Evaluation and comparison of CMIP6 and CMIP5 model performance in simulating the runoff

This study evaluates and compares the performance of Coupled Model Intercomparison Project Phase 6 (CMIP6) and CMIP5 in simulating the runoff on global-scale and eight large-scale basins, over the period 1981–2005 using percent bias (PBIAS), correlation coefficient (CC), root-mean-square error (RMSE), Theil-Sen median trend, and the Taylor diagram. The CMIP models are ranked by comprehensive rating index (MR), which is determined by PBIAS, CC, and RMSE three metrics. Linear Optimal Runoff Aggregate (LORA), Global Runoff Reconstruction (GRUN), and ERA5-Land were selected as reference datasets. LORA was used as the main reference data to evaluate the historical runoff results of CMIP from 1981 to 2012 for three aspects: trend, PBIAS, and uncertainty. Results reveal that (i) CMIP6 models have obviously overvalued on the global and basins (except Amazon and Lena basin); this phenomenon was more prominent in arid and semi-arid areas (Murray-Darling and Nile basin). (ii) Compared with CMIP5 models, CMIP6 models have less uncertainty on the global scale, but it has not made outstanding progress on the basin scale. (iii) CMIP6 multi-model ensemble mean (CMIP6_MMEs) has better simulation effect than most individual models, which reduces the uncertainty among different models to some extent. (iv) There were differences in trends and PBIAS between the three reference datasets at both the global and basin scale.

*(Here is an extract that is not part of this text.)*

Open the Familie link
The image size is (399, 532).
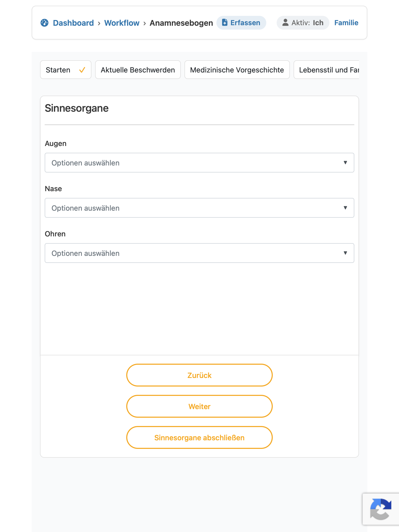pos(346,23)
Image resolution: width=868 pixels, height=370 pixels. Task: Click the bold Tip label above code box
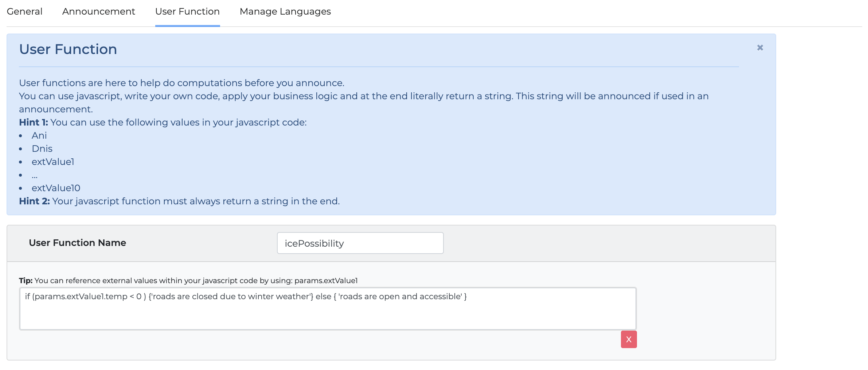coord(26,281)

However, the interannual fluctuations of the three datasets were basically the same and have high correlation coefficient (except for ERA5 in the world and Nile basin), which shows that LORA dataset has high reliability. The global comprehensive rating metric (GR) of CMIP6_MMEs was better than CMIP5_MMEs in all metrics, but this result was not found in eight basins. This shows that CMIP6 models has better effect in simulating global runoff and related diagnostic indicators. Implying further improvements are needs for the runoff simulation capability at the basin scale.